[Rows on where targets show up]
******
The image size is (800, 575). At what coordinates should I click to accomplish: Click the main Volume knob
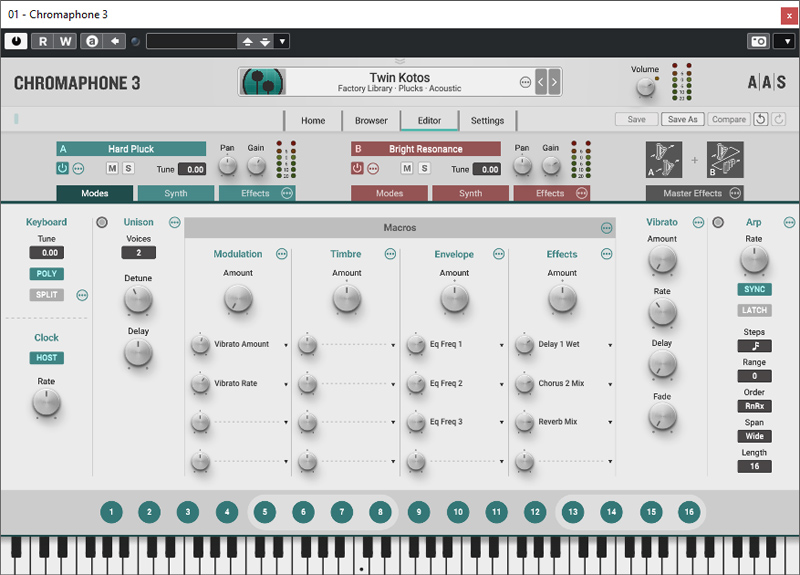[646, 87]
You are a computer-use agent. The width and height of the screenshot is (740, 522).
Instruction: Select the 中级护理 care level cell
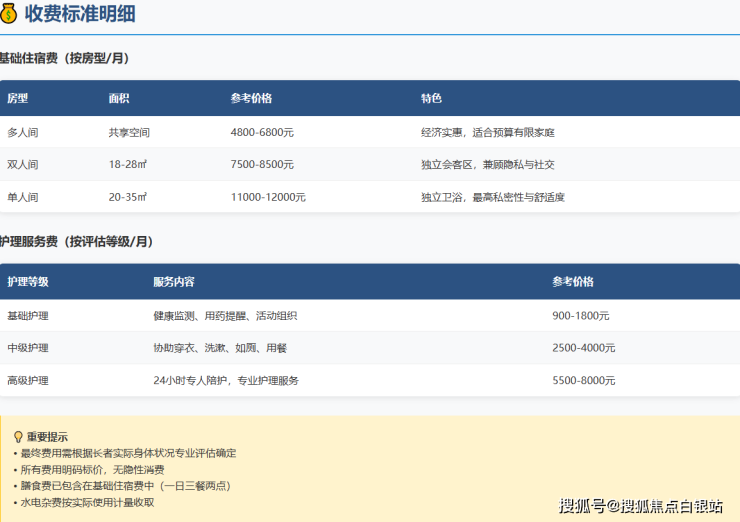coord(28,348)
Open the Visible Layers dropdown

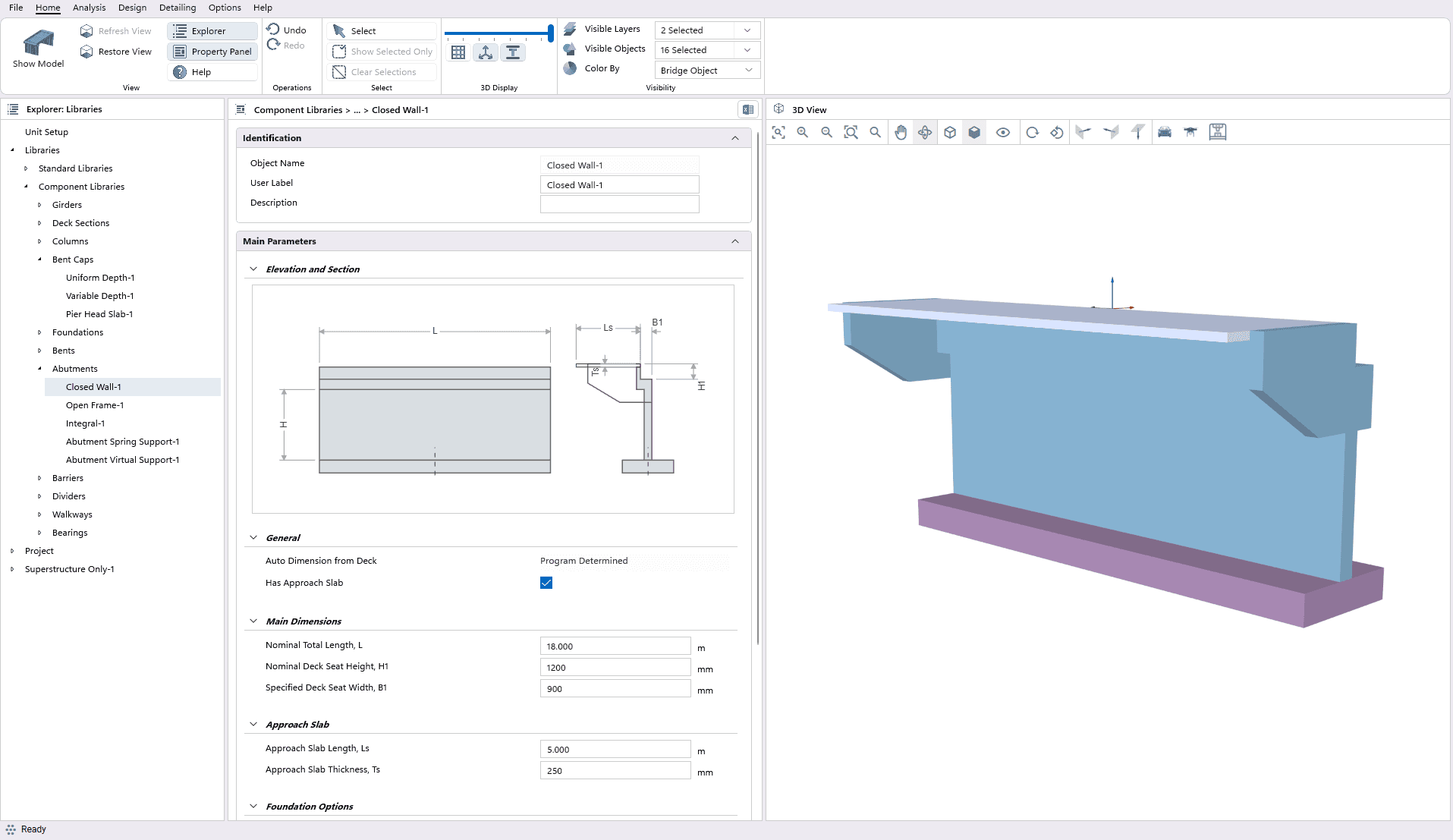(706, 30)
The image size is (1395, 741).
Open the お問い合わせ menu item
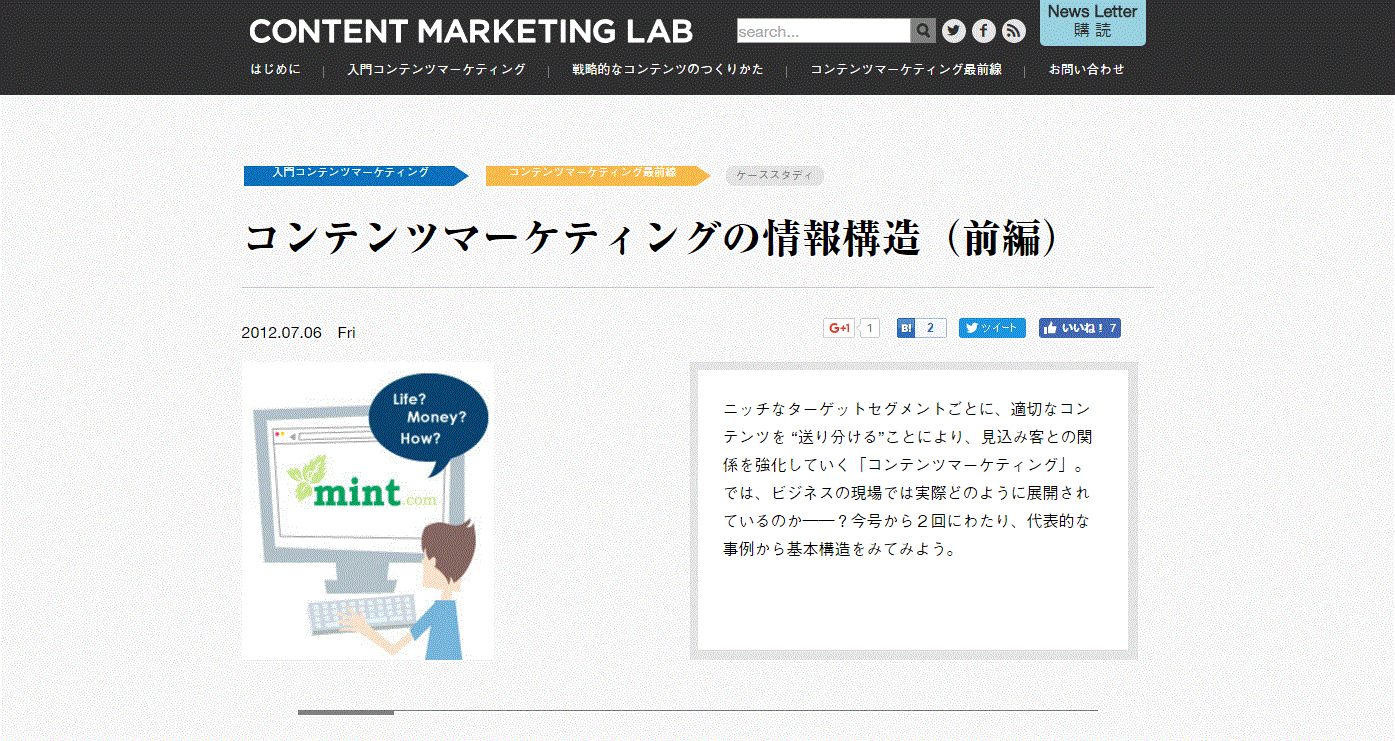click(x=1086, y=70)
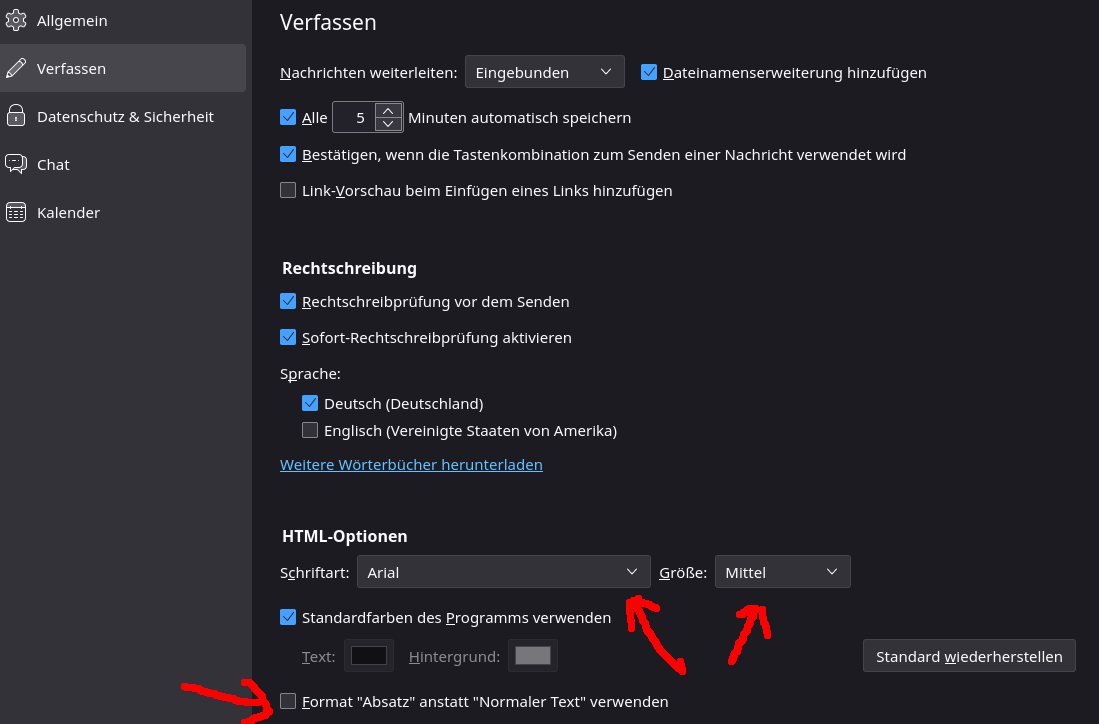Decrease the auto-save minutes with down arrow
The width and height of the screenshot is (1099, 724).
tap(388, 124)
******
### To be done
Please count the lines of the records above that contain the word "image". Give only the number.

### Answer to this task
2